“Kita sendiri maklum, persaingan di kalangan provider kadang sarat dengan klaim-klain superlatif tentang harga termurah, terluas, terkuat jaringanya, dan sebagainya. Padahal, dalam EPI juga telah diatur bahwa perbandingan diperbolehkan sepanjang didukung dengan data serta dilakukan dengan metodologi, sumber, dan penelitian yang diungkap dengan jelas. Dengan demikian, konsumen bisa memilih dengan informasi yang akurat,” ujarnya.
Bahkan, khusus harga, urai Bambang, EPI juga mengatur dalam artikel 1.20, dimana perbandingan harga hanya dapat dilakukan terhadap efesiensi dan kemanfaatan penggunaan produk dan harus disertai dengan penjelasan atau penalaran yang memadai. “Meskipun seringkali pihak pegiklan memanfaatkan tanda asterik dalam klaimnya, namun tanda *) tidak boleh digunakan untuk menyembunyikan, menyesatkan, atau membingungkan khalayak, seperti yang tercantum dalam artikel EPI 1.3,” tandasnya.
Dengan adanya klaim termurah plus tanda asterik oleh hampir semua provider, menurut Bambang, maka konsumen justru menjadi bingung mana yang sebenarnya benar-benar paling murah. Bila praktik semacam ini kemudian meluas ke segala jenis periklanan, maka kredibilitas iklan akhirnya akan menurun dan khalayak sulit mempercayai klaim-klaim iklan lagi.
“Semoga kasus seperti ini menjadi pelajaran bagi kita semua untuk menghindari praktik-praktik persaingan yang tidak sehat, baik melalui iklan-iklan di media massa maupun iklan melalui social media dan kegiatan-kegiatan di toko, special event, pasar, dan sebagainya,” harap Bambang.

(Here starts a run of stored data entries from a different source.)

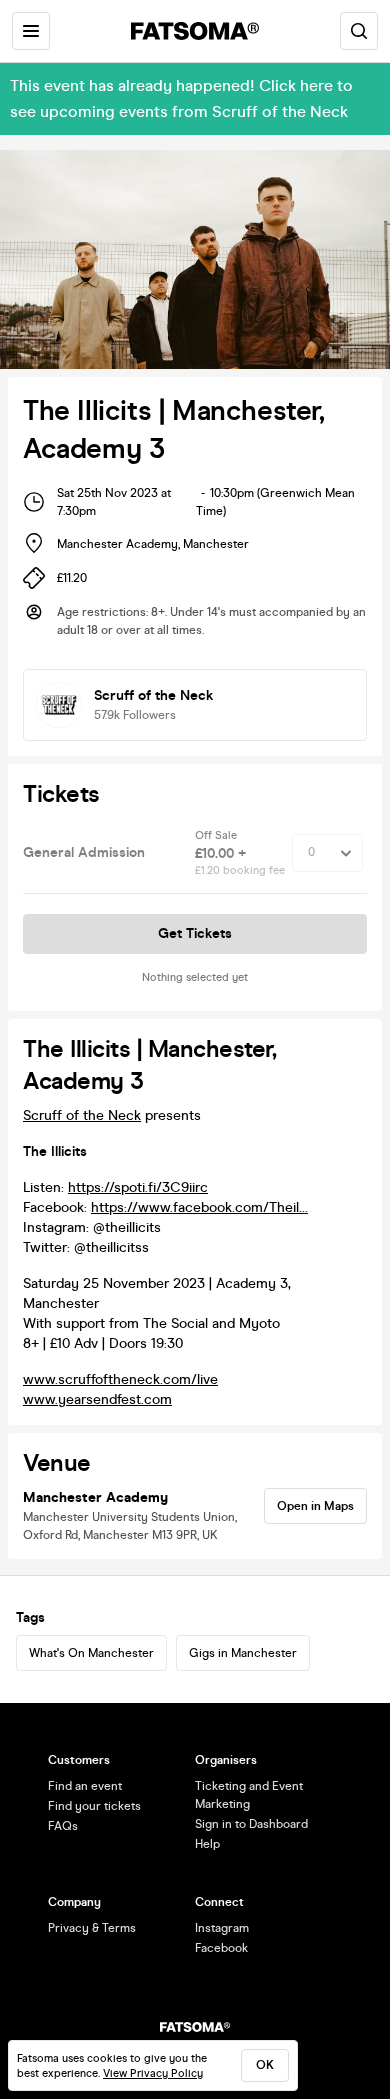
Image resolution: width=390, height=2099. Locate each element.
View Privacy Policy (153, 2073)
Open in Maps (315, 1506)
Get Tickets (195, 933)
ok (265, 2065)
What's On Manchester (91, 1653)
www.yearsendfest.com (97, 1399)
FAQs (63, 1826)
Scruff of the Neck (82, 1115)
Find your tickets (94, 1806)
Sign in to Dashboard (251, 1824)
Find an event (85, 1786)
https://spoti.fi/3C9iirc (138, 1187)
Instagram (222, 1928)
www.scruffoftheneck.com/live (120, 1379)
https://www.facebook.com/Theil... (199, 1207)
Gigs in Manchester (243, 1653)
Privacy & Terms (92, 1928)
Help (207, 1844)
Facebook (221, 1948)
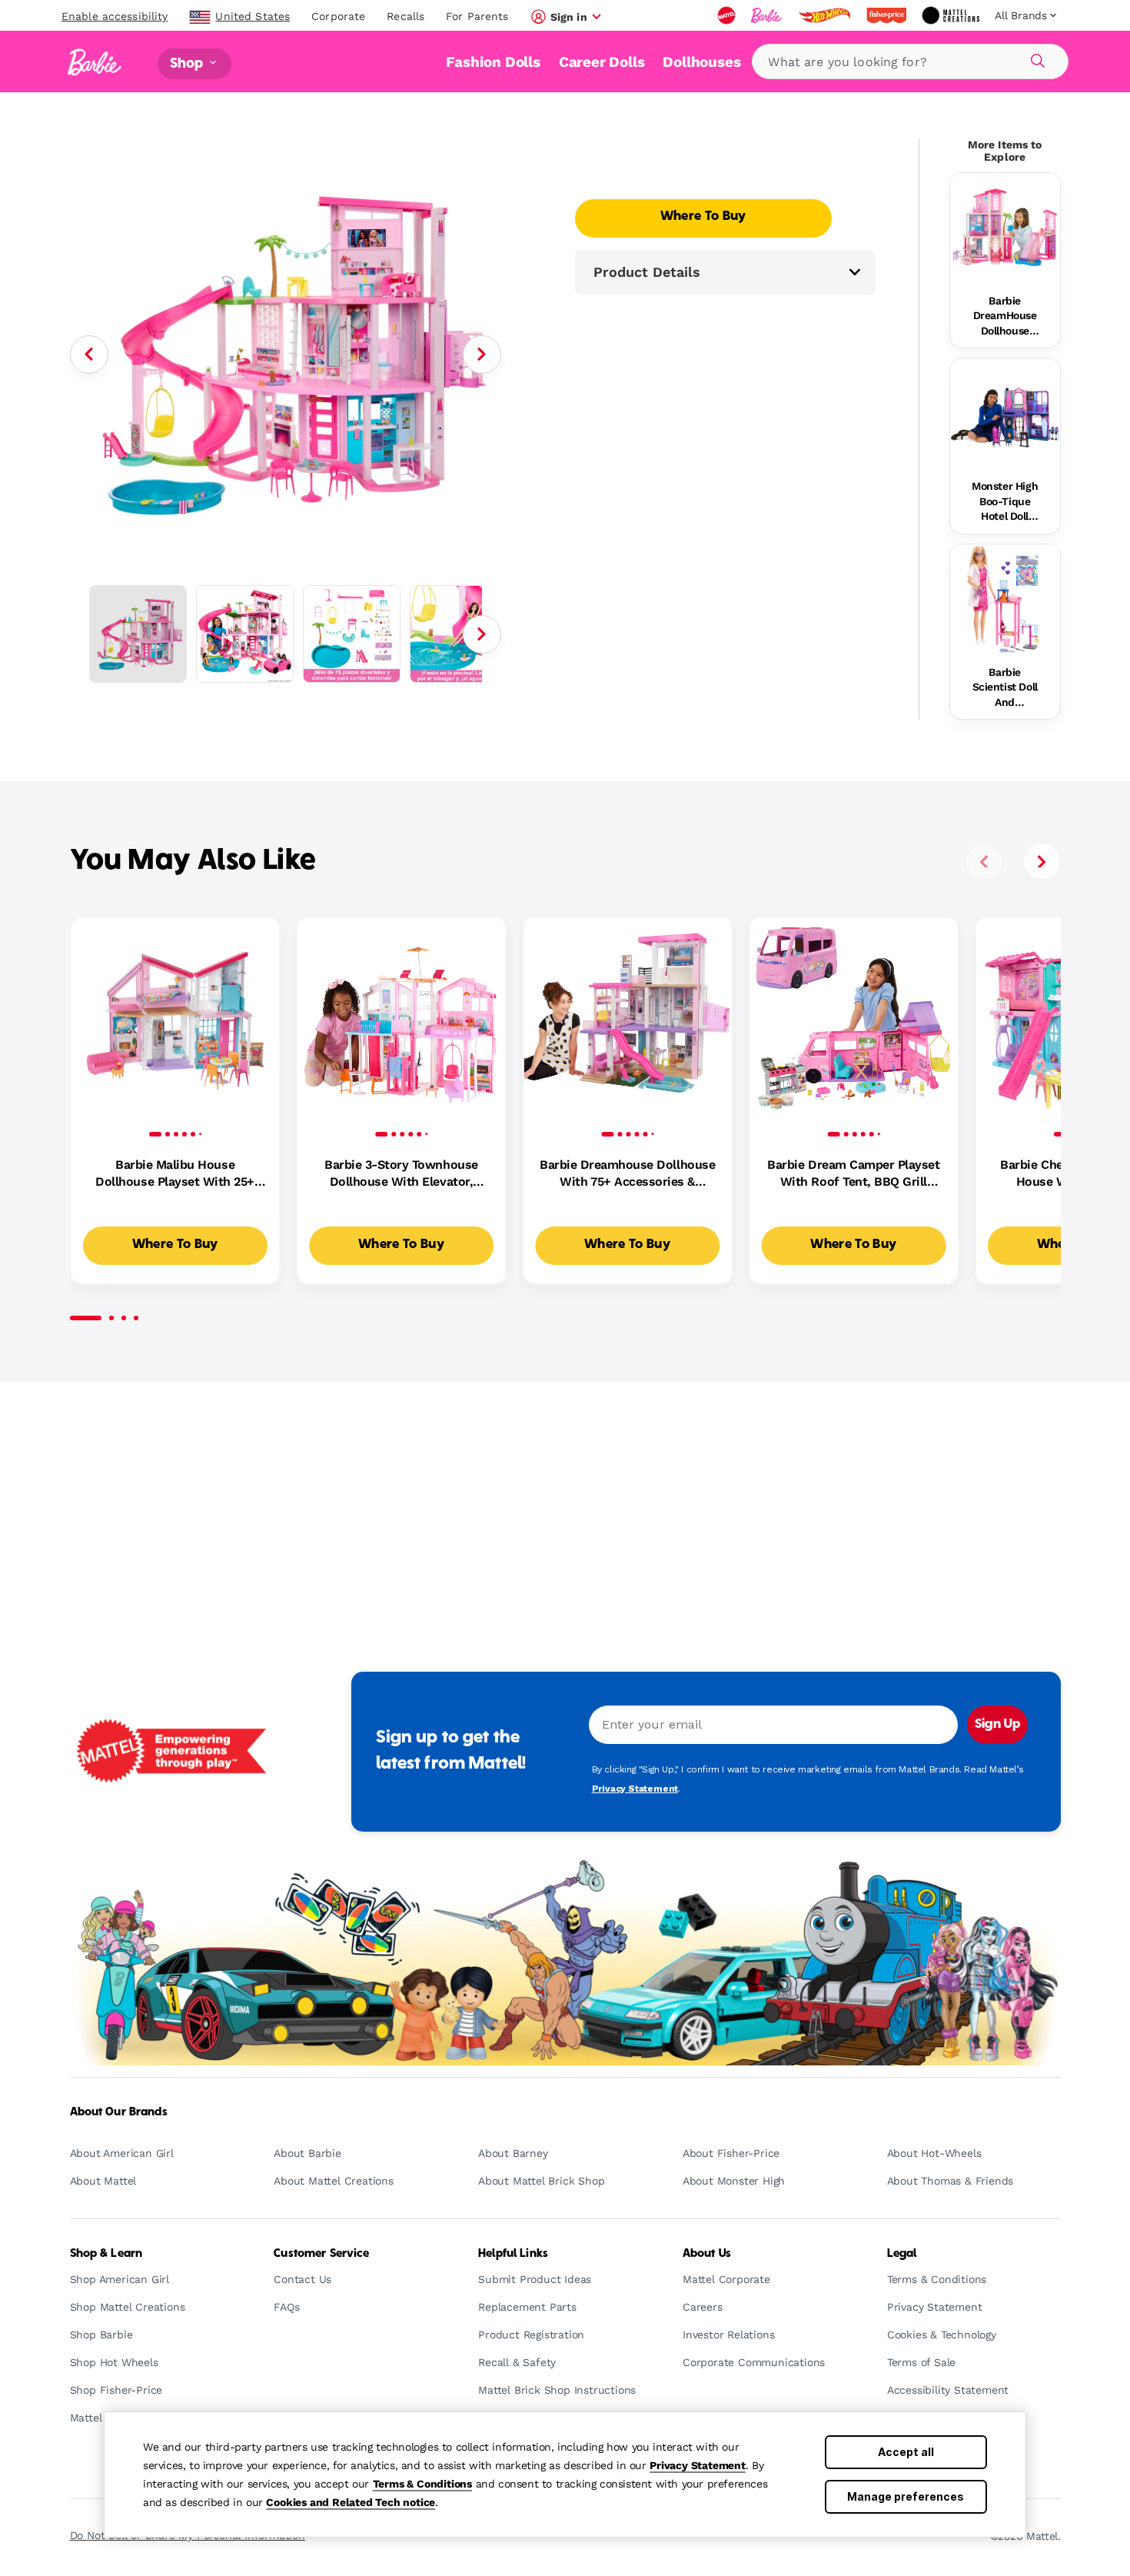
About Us (707, 2253)
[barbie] (768, 15)
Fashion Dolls (493, 62)
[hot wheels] (825, 15)
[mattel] (728, 15)
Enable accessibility (114, 16)
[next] (1041, 861)
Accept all (906, 2451)
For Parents (477, 16)
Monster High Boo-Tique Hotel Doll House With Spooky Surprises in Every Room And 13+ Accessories (1005, 502)
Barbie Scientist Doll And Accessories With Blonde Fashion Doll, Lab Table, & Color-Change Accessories (1005, 688)
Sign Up (997, 1725)
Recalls (405, 16)
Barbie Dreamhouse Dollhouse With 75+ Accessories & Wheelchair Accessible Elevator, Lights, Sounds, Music (627, 1174)
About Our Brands (119, 2112)
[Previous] (89, 354)
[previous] (984, 861)
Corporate (338, 16)
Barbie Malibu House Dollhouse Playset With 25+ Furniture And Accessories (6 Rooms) (175, 1174)
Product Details (646, 272)
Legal (902, 2253)
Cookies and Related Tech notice (350, 2502)
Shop (188, 63)
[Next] (482, 354)
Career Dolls (602, 62)
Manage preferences (905, 2496)
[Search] (1035, 58)
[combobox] (910, 61)
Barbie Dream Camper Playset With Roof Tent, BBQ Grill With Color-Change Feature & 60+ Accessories (853, 1174)
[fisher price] (888, 15)
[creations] (952, 15)
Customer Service (321, 2253)
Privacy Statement (698, 2465)
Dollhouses (701, 62)
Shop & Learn (106, 2253)
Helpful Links (513, 2253)
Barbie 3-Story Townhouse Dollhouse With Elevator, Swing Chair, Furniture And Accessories (402, 1174)
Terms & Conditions (422, 2484)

Badan Musyawarah Etika - Dewan Periklanan Indonesia, diungkapkan Bambang, saat ini sedang melakukan pembenahan dan konsolidasi untuk melakukan edukasi kepada para stakeholder untuk melakukan kegiatan iklan yang selalu menjunjung tinggi tiga asas periklanan. Pertama, asas jujur, benar, dan bertanggung jawab. Kedua, bersaing secara sehat. Ketiga, melindungi dan menghargai pemangku kepentingan; tidak merendahkan agama, budaya, negara dan golongan; serta tidak bertentangan dengan hukum
Dewan Periklanan Indonesia, diyakini Bambang, sangat terbuka untuk melakukan sosialisasi EPI kepada asosiasi-asosiasi industri atau produsen agar para anggotanya memahami adanya Etika Periklanan. “Bila semua pelaku industri periklanan menerapkan kode etik periklanan ini, maka pemeritah tak akan merasa perlu banyak mengeluarkan aturan-aturan bagi industri, karena telah dianggap bisa mengatur dirinya sendiri,” tutup Bambang.